Exercise description: The output should be every line below that includes the word "computer".
*** Extracted information Section Begins ***
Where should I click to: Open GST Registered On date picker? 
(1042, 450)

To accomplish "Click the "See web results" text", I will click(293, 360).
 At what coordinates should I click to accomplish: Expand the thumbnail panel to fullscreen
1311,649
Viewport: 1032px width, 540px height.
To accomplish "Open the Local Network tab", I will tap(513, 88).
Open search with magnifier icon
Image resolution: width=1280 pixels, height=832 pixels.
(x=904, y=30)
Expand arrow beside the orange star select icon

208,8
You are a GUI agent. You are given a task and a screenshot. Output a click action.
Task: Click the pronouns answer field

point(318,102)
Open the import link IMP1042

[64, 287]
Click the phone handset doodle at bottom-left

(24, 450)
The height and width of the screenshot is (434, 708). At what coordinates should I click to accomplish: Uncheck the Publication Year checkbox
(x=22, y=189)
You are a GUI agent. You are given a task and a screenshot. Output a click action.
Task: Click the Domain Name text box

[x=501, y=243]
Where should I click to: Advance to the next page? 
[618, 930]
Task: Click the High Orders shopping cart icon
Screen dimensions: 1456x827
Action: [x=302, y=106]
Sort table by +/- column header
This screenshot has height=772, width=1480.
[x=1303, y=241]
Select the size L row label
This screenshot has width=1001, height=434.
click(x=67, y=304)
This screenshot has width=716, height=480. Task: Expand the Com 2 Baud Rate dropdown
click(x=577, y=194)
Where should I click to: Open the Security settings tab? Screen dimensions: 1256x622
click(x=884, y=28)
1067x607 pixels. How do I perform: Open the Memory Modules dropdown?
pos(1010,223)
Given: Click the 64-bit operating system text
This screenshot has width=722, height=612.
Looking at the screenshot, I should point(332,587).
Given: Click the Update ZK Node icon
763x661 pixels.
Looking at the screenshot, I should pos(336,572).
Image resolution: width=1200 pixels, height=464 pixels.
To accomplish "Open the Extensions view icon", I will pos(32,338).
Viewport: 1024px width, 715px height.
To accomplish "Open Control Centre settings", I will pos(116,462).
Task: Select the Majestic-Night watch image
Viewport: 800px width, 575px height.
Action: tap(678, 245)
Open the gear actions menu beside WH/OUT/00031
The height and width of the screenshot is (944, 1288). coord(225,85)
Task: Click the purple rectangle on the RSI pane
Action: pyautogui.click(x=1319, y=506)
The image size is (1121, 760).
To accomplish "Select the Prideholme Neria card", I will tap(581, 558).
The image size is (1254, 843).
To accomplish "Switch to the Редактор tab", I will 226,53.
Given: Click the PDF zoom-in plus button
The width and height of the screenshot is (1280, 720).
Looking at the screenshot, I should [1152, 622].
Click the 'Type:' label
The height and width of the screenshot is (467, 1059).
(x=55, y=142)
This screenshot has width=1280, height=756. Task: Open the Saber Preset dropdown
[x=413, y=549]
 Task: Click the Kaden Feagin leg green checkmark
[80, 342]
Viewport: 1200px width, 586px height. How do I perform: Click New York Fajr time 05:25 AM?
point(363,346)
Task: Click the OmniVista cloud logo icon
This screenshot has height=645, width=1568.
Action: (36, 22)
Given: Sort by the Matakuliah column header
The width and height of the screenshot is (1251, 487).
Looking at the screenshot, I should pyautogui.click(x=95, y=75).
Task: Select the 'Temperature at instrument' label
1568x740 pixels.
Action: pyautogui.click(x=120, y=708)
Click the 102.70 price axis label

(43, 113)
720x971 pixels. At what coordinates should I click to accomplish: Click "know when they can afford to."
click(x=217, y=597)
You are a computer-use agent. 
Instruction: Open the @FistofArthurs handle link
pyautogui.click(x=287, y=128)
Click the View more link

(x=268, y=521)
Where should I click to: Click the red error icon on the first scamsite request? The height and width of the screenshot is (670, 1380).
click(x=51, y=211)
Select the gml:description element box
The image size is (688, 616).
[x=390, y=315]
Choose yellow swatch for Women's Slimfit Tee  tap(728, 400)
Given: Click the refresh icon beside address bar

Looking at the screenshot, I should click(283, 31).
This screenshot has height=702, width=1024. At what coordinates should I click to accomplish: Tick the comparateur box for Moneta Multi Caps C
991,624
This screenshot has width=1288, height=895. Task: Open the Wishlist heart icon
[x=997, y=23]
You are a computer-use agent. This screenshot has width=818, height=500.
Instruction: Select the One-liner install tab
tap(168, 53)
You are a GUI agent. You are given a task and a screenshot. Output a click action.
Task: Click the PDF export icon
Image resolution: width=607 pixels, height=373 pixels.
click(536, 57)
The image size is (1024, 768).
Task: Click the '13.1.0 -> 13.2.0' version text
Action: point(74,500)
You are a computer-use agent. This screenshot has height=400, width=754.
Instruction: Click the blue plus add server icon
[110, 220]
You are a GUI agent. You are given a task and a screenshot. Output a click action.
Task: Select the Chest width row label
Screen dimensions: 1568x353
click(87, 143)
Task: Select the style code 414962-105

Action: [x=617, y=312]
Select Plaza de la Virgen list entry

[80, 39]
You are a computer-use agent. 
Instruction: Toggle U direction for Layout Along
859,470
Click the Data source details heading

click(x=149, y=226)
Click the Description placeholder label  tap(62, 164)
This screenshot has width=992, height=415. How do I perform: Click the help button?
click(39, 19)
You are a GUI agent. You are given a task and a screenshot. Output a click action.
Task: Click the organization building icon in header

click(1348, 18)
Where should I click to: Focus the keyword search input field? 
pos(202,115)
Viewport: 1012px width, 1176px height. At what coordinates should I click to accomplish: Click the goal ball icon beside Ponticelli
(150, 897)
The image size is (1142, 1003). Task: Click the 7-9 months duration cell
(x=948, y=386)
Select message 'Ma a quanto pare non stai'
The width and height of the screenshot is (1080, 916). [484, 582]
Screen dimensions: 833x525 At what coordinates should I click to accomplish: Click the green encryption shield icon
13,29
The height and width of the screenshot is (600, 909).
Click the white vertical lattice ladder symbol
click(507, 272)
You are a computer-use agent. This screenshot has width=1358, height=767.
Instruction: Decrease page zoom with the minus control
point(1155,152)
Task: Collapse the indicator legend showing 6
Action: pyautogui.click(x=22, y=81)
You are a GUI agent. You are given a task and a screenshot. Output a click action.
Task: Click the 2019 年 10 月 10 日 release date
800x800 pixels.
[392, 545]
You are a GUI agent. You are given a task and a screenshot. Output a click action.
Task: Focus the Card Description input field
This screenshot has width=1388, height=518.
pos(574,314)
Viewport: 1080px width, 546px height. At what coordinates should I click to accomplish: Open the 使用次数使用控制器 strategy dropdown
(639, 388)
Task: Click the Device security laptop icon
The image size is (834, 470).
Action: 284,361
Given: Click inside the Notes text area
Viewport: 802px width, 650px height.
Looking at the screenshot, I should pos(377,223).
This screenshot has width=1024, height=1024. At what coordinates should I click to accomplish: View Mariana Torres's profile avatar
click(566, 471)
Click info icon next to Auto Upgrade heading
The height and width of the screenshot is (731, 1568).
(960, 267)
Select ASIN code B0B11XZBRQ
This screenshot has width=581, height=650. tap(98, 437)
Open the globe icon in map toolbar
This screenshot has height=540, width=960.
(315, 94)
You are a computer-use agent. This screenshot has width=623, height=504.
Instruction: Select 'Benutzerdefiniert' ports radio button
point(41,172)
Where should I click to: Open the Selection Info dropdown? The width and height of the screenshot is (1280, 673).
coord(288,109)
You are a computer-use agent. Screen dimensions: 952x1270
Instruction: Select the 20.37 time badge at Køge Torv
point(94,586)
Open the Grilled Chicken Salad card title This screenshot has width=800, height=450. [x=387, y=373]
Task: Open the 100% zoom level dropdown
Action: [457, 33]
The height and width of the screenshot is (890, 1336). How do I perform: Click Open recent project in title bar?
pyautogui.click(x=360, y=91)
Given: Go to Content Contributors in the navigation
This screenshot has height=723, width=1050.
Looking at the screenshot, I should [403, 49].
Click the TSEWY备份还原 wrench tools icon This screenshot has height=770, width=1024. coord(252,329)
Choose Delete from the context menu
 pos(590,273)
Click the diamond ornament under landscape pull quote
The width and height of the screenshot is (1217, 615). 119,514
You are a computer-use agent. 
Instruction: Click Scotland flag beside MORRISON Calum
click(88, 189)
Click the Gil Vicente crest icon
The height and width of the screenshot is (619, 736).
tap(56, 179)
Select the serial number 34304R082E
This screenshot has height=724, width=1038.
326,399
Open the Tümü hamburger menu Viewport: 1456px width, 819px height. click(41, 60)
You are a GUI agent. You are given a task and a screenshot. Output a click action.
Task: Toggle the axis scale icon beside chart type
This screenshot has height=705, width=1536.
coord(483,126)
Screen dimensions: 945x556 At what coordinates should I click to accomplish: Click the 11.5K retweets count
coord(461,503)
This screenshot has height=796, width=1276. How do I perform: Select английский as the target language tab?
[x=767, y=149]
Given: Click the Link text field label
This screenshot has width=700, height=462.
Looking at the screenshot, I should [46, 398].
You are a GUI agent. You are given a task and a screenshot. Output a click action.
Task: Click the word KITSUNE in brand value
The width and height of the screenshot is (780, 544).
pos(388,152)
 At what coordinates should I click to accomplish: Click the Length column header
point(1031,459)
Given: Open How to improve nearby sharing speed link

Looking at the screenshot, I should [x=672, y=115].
*** Extracted information Section Ends ***
Answer box:
You are a computer-use agent. 
You are a computer-use agent. This screenshot has width=818, height=500.
You are a computer-use agent. This screenshot has height=400, width=754.
You are a computer-use agent. 
You are a computer-use agent. This screenshot has width=1358, height=767.
You are a computer-use agent. This screenshot has width=623, height=504.
You are a computer-use agent. Screen dimensions: 952x1270
You are a computer-use agent. 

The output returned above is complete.